In the decades after its independence in October 1960, Nigeria periodically found itself at a series of crossroads. The 1960s were characterized by a devastating civil war and internal tensions that nearly drove the country apart; the 1970s saw a burgeoning oil and gas industry as well as governance achievements—notably efforts to develop a national identity and the adoption of a new constitutional framework that ushered in a government with an executive president at its center and, ultimately, a handover to civilian rule, albeit a short-lived one, in 1979. Indeed, in a large and complex country with a population consisting of more than 250 different ethnic groups, evenly divided between Christians and Muslims, finding common ground and allaying the fears of majority and minority groups was paramount.

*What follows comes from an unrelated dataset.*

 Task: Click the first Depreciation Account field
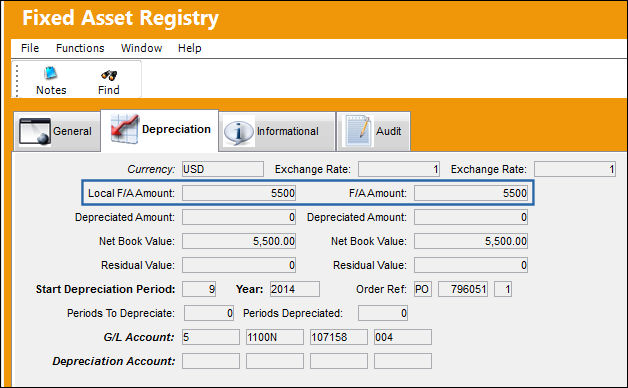[x=211, y=361]
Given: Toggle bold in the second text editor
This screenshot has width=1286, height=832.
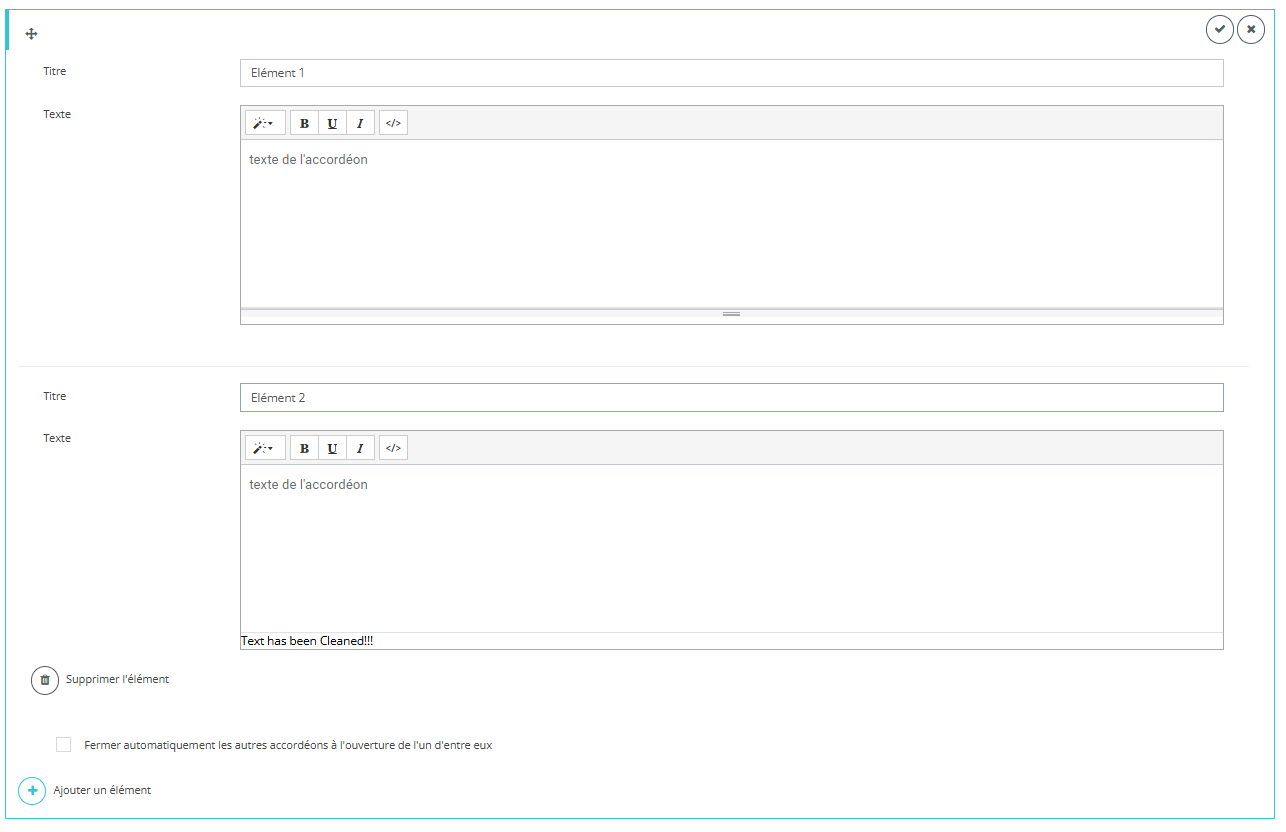Looking at the screenshot, I should point(304,448).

At a regional level, the 1970 doctrine of a “Pax Nigeriana” provided the vision of Nigerian leadership throughout Africa and was followed by the 1975 Adedeji Report, which made the security of fellow African states a Nigerian foreign policy objective. For analysts at that time, examining Nigeria and assessing its trajectory yielded a mixed picture—largely hopeful, though tempered with considerable skepticism. Nigeria’s clear geostrategic advantages and natural resource endowments positioned it as a natural leader in Africa, particularly in the subregion of West Africa, but they were mitigated by the sheer volume and complexity of the country’s internal challenges. Over time, however, Nigeria’s postcolonial experience played out along the lines envisioned by the critics and skeptics, and it soon came to be characterized by corruption and poor governance, competition and conflict, rising inequality and an economy far too concentrated and dependent on oil and gas revenues.
Today, Nigeria seems to be at another key moment in its history. Internal divisions and tensions over ethnicity, regional power balances and more recently religion have been building over the past decade, creating outbursts of instability in various parts of the country. In some regions, violence has become chronic in the sense that it is a near-constant part of daily life and consciousness—expressed in the form of inter- or intracommunal disputes over resources and power; vigilantism; religiously and politically motivated violence; clashes between nonstate and government actors; and various acts of violent criminality such as oil theft, kidnapping and robbery. The rise of Boko Haram and the Islamist insurgency in the north have even led some to speculate that Nigeria is en route to a civil war reminiscent of the Biafran war of the 1960s, which sparked 2 1/2 years of violence and resulted in the deaths of an estimated 1 million civilians.